**YOUR INSTRUCTIONS**
Could you please retype all of the data below exactly?
[Opening ENTRIES SHOWN section]
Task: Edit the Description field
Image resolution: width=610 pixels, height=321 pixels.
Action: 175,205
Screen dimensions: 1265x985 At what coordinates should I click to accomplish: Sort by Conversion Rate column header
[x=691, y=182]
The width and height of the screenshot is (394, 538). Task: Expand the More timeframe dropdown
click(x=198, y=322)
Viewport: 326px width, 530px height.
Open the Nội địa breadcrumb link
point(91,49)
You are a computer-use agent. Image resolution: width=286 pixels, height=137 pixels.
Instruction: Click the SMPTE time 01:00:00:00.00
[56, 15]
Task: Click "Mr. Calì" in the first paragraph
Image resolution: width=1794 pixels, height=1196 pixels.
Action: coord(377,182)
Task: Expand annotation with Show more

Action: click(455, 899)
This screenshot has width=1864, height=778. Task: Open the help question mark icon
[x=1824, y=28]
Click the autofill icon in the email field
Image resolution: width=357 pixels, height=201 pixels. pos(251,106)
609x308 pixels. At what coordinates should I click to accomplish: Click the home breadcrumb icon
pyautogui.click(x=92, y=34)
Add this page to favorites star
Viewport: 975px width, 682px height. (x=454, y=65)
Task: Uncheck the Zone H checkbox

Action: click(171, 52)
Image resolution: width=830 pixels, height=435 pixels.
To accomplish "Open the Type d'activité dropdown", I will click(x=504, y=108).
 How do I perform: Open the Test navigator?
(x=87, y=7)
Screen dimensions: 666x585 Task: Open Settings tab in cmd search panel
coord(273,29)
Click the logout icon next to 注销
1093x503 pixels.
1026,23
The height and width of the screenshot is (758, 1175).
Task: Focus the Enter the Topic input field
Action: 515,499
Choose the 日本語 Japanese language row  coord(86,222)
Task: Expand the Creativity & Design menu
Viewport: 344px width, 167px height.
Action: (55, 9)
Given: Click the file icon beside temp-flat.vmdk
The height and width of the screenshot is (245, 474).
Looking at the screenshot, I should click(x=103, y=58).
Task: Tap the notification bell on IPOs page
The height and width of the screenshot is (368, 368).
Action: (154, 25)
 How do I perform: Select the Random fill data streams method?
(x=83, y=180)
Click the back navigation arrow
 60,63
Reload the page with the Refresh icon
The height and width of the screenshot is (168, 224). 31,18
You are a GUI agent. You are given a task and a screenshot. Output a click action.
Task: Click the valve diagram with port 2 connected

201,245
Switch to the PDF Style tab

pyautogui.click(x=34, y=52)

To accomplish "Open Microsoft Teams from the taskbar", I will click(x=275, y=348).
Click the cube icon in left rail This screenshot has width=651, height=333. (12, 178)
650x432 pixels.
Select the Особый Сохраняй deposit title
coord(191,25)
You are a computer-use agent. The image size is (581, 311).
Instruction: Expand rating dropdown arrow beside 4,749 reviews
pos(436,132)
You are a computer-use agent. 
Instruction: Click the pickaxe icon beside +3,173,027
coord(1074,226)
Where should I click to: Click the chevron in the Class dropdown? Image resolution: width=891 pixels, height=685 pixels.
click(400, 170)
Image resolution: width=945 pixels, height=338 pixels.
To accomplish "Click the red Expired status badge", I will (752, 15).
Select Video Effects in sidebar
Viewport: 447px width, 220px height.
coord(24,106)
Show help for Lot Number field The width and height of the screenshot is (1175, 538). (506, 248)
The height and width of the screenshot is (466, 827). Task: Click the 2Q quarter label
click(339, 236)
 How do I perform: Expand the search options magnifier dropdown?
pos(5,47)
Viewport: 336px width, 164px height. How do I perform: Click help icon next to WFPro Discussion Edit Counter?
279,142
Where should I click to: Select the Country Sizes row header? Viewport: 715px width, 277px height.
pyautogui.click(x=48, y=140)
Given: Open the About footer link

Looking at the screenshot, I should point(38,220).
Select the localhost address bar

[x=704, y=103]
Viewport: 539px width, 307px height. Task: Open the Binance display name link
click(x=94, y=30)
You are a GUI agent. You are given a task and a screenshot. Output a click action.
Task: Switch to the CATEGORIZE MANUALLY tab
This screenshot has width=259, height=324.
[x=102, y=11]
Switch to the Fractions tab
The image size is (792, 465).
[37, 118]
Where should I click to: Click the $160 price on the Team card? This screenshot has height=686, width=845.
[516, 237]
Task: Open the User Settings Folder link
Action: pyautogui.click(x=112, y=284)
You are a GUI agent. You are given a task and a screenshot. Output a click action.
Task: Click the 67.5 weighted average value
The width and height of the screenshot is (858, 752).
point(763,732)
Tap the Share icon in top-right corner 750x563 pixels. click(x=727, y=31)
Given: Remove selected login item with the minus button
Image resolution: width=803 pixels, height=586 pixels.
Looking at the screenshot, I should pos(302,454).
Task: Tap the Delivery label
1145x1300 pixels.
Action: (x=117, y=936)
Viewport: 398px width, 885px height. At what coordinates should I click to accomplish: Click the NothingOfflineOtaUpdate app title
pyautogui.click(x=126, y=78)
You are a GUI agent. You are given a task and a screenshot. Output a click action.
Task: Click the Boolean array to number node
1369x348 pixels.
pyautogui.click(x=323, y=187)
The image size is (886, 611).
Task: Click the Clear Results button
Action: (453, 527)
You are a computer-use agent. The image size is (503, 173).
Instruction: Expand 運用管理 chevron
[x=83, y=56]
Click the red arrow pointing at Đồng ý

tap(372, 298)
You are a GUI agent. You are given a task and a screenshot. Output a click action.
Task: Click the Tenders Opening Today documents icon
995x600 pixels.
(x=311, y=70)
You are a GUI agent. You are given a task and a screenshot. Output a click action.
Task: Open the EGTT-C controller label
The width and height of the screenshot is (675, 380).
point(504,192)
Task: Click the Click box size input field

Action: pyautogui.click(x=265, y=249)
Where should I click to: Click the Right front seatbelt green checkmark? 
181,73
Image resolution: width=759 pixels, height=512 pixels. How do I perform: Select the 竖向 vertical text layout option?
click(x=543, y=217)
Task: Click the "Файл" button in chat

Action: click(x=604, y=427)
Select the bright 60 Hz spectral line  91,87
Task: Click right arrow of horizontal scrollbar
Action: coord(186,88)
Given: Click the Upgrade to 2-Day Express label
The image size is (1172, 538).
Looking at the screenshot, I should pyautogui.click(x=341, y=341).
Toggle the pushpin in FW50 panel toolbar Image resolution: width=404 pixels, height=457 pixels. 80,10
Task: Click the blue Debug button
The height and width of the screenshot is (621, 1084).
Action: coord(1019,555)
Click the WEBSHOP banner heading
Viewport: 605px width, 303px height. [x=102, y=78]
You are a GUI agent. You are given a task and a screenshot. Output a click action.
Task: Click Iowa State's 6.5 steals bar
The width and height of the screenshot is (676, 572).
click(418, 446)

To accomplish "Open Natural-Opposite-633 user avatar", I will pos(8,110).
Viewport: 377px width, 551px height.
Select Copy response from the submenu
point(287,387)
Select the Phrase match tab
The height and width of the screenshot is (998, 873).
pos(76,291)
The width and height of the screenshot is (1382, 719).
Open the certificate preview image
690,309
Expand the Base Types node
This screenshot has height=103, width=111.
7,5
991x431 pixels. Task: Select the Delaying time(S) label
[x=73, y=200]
[Closing ENTRIES SHOWN section]
**REPLY**
Task: Edit the Description field
Image resolution: width=610 pixels, height=321 pixels.
Action: 175,205
Screen dimensions: 1265x985 At what coordinates should I click to accomplish: Sort by Conversion Rate column header
[x=691, y=182]
The width and height of the screenshot is (394, 538). Task: Expand the More timeframe dropdown
click(x=198, y=322)
Viewport: 326px width, 530px height.
Open the Nội địa breadcrumb link
point(91,49)
You are a computer-use agent. Image resolution: width=286 pixels, height=137 pixels.
Instruction: Click the SMPTE time 01:00:00:00.00
[56, 15]
Task: Click "Mr. Calì" in the first paragraph
Image resolution: width=1794 pixels, height=1196 pixels.
Action: coord(377,182)
Task: Expand annotation with Show more

Action: click(455, 899)
This screenshot has width=1864, height=778. Task: Open the help question mark icon
[x=1824, y=28]
Click the autofill icon in the email field
Image resolution: width=357 pixels, height=201 pixels. pos(251,106)
609x308 pixels. At what coordinates should I click to accomplish: Click the home breadcrumb icon
pyautogui.click(x=92, y=34)
Add this page to favorites star
Viewport: 975px width, 682px height. (x=454, y=65)
Task: Uncheck the Zone H checkbox

Action: click(171, 52)
Image resolution: width=830 pixels, height=435 pixels.
To accomplish "Open the Type d'activité dropdown", I will click(x=504, y=108).
 How do I perform: Open the Test navigator?
(x=87, y=7)
Screen dimensions: 666x585 Task: Open Settings tab in cmd search panel
coord(273,29)
Click the logout icon next to 注销
1093x503 pixels.
1026,23
The height and width of the screenshot is (758, 1175).
Task: Focus the Enter the Topic input field
Action: 515,499
Choose the 日本語 Japanese language row  coord(86,222)
Task: Expand the Creativity & Design menu
Viewport: 344px width, 167px height.
Action: (55, 9)
Given: Click the file icon beside temp-flat.vmdk
The height and width of the screenshot is (245, 474).
Looking at the screenshot, I should click(x=103, y=58).
Task: Tap the notification bell on IPOs page
The height and width of the screenshot is (368, 368).
Action: (154, 25)
 How do I perform: Select the Random fill data streams method?
(x=83, y=180)
Click the back navigation arrow
 60,63
Reload the page with the Refresh icon
The height and width of the screenshot is (168, 224). 31,18
You are a GUI agent. You are given a task and a screenshot. Output a click action.
Task: Click the valve diagram with port 2 connected

201,245
Switch to the PDF Style tab

pyautogui.click(x=34, y=52)

To accomplish "Open Microsoft Teams from the taskbar", I will click(x=275, y=348).
Click the cube icon in left rail This screenshot has width=651, height=333. (12, 178)
650x432 pixels.
Select the Особый Сохраняй deposit title
coord(191,25)
You are a computer-use agent. The image size is (581, 311).
Instruction: Expand rating dropdown arrow beside 4,749 reviews
pos(436,132)
You are a computer-use agent. 
Instruction: Click the pickaxe icon beside +3,173,027
coord(1074,226)
Where should I click to: Click the chevron in the Class dropdown? Image resolution: width=891 pixels, height=685 pixels.
click(400, 170)
Image resolution: width=945 pixels, height=338 pixels.
To accomplish "Click the red Expired status badge", I will (752, 15).
Select Video Effects in sidebar
Viewport: 447px width, 220px height.
coord(24,106)
Show help for Lot Number field The width and height of the screenshot is (1175, 538). (506, 248)
The height and width of the screenshot is (466, 827). Task: Click the 2Q quarter label
click(339, 236)
 How do I perform: Expand the search options magnifier dropdown?
pos(5,47)
Viewport: 336px width, 164px height. How do I perform: Click help icon next to WFPro Discussion Edit Counter?
279,142
Where should I click to: Select the Country Sizes row header? Viewport: 715px width, 277px height.
pyautogui.click(x=48, y=140)
Given: Open the About footer link

Looking at the screenshot, I should point(38,220).
Select the localhost address bar

[x=704, y=103]
Viewport: 539px width, 307px height. Task: Open the Binance display name link
click(x=94, y=30)
You are a GUI agent. You are given a task and a screenshot. Output a click action.
Task: Switch to the CATEGORIZE MANUALLY tab
This screenshot has width=259, height=324.
[x=102, y=11]
Switch to the Fractions tab
The image size is (792, 465).
[37, 118]
Where should I click to: Click the $160 price on the Team card? This screenshot has height=686, width=845.
[516, 237]
Task: Open the User Settings Folder link
Action: pyautogui.click(x=112, y=284)
You are a GUI agent. You are given a task and a screenshot. Output a click action.
Task: Click the 67.5 weighted average value
The width and height of the screenshot is (858, 752).
point(763,732)
Tap the Share icon in top-right corner 750x563 pixels. click(x=727, y=31)
Given: Remove selected login item with the minus button
Image resolution: width=803 pixels, height=586 pixels.
Looking at the screenshot, I should pos(302,454).
Task: Tap the Delivery label
1145x1300 pixels.
Action: (x=117, y=936)
Viewport: 398px width, 885px height. At what coordinates should I click to accomplish: Click the NothingOfflineOtaUpdate app title
pyautogui.click(x=126, y=78)
You are a GUI agent. You are given a task and a screenshot. Output a click action.
Task: Click the Boolean array to number node
1369x348 pixels.
pyautogui.click(x=323, y=187)
The image size is (886, 611).
Task: Click the Clear Results button
Action: (453, 527)
You are a computer-use agent. The image size is (503, 173).
Instruction: Expand 運用管理 chevron
[x=83, y=56]
Click the red arrow pointing at Đồng ý

tap(372, 298)
You are a GUI agent. You are given a task and a screenshot. Output a click action.
Task: Click the Tenders Opening Today documents icon
995x600 pixels.
(x=311, y=70)
You are a GUI agent. You are given a task and a screenshot. Output a click action.
Task: Open the EGTT-C controller label
The width and height of the screenshot is (675, 380).
point(504,192)
Task: Click the Click box size input field

Action: pyautogui.click(x=265, y=249)
Where should I click to: Click the Right front seatbelt green checkmark? 
181,73
Image resolution: width=759 pixels, height=512 pixels. How do I perform: Select the 竖向 vertical text layout option?
click(x=543, y=217)
Task: Click the "Файл" button in chat

Action: click(x=604, y=427)
Select the bright 60 Hz spectral line  91,87
Task: Click right arrow of horizontal scrollbar
Action: coord(186,88)
Given: Click the Upgrade to 2-Day Express label
The image size is (1172, 538).
Looking at the screenshot, I should pyautogui.click(x=341, y=341).
Toggle the pushpin in FW50 panel toolbar Image resolution: width=404 pixels, height=457 pixels. 80,10
Task: Click the blue Debug button
The height and width of the screenshot is (621, 1084).
Action: coord(1019,555)
Click the WEBSHOP banner heading
Viewport: 605px width, 303px height. [x=102, y=78]
You are a GUI agent. You are given a task and a screenshot. Output a click action.
Task: Click Iowa State's 6.5 steals bar
The width and height of the screenshot is (676, 572).
click(418, 446)

To accomplish "Open Natural-Opposite-633 user avatar", I will pos(8,110).
Viewport: 377px width, 551px height.
Select Copy response from the submenu
point(287,387)
Select the Phrase match tab
The height and width of the screenshot is (998, 873).
pos(76,291)
The width and height of the screenshot is (1382, 719).
Open the certificate preview image
690,309
Expand the Base Types node
This screenshot has height=103, width=111.
7,5
991x431 pixels. Task: Select the Delaying time(S) label
[x=73, y=200]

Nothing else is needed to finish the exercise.